Leggendo Raymond Carver abbiamo capito che quando i fatti esplodono non è l’esplosione ad essere decisiva, bensì il momento in cui è stata accesa la miccia, il momento in cui è stata preparata, il momento in cui a qualcuno è saltato in testa di prepararla, ecc. E rileggendo tutti insieme i pezzi da inserire in questa raccolta sono stato io stesso sorpreso dall’evidenza di un tema che ricorre con poche variazioni da un articolo all’altro: come dare finalmente alla sinistra quel volto moderno che ancora non riesce ad avere; come trovare il modo di parlare alle nuove generazioni e all’insieme della società proponendosi come agente del cambiamento e non della conservazione.
Si tratta di una raccolta di interventi il cui tema centrale è la società italiana, i suoi mali, le sue inquietudini; e il Pd resta l’oggetto della frequentazione più costante. Perché per affrontare le componenti essenziali della crisi italiana, le riforme bisogna farle davvero. E senza un partito riformista degno di questo nome, le riforme, quelle vere, si stenta a farle. Il guaio è che se non si prende sul serio la necessità di cambiare, non si sente l’esigenza di una sinistra adeguata all’oggi, adatta cioè al moderno conflitto politico e sociale. E si finisce per continuare, come se nulla fosse, con la tradizione politico-sindacale più consolidata: quella che, per intenderci, vuole che a far crescere la pecora «da tosare» pensi il padrone. Questo libretto è, innanzitutto, la cronaca di un cambiamento molte volte promesso e altrettante volte rinviato e contraddetto. Infatti, non è un mistero per nessuno che i parlamentari di Scelta Civica che sono confluiti nel gruppo parlamentare del Pd e tornano nel partito che hanno contribuito a fondare, hanno anticipato le riforme del governo Renzi quando erano tra i pochi «renziani»; e non è un mistero che ora le stanno sostenendo con determinazione molto maggiore di quanto non stia facendo la minoranza Pd.
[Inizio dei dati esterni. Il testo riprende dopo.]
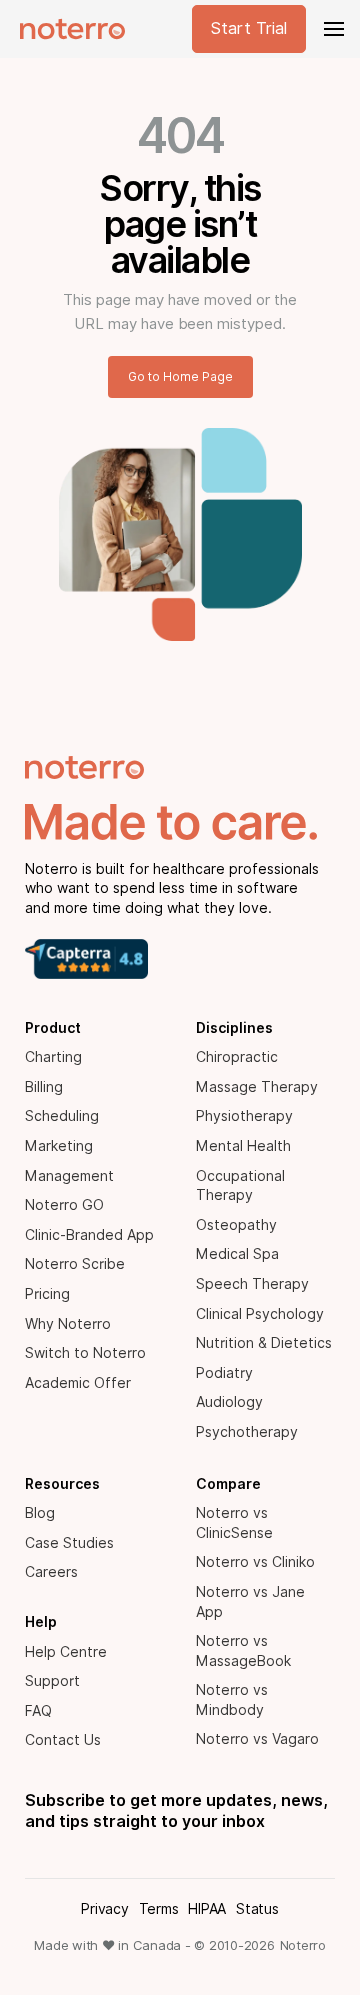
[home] (67, 29)
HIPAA (207, 1909)
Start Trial (249, 28)
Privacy (104, 1909)
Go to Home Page (180, 376)
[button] (332, 29)
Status (257, 1909)
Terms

L’appello che ci ha rivolto il segretario del Pd apre la raccolta e ha un significato niente affatto scontato: nel Pd, le idee liberal-democratiche che costituiscono il patrimonio di Scelta Civica, hanno pieno diritto di cittadinanza. Un punto politico che, a modo suo, Stefano Fassina (che infatti ora ha lasciato il Partito democratico), ha riconosciuto:«A mio avviso si è data una rilevanza politica eccessiva all’arrivo di alcuni parlamentari nelle fila del Pd. In realtà è il Partito democratico che in questi mesi si è spostato sulle posizioni di ex montiani come Ichino. Il punto politico per noi è lo spostamento dell’asse programmatico culturale del Pd verso l’agenda Monti. Questa è la questione. Che poi arrivino dei naufraghi questo è un aspetto davvero secondario e non cambia nulla dei termini del nostro dibattito. Il punto fondamentale è appunto lo spostamento del Pd» (Libero, 11 febbraio 2015).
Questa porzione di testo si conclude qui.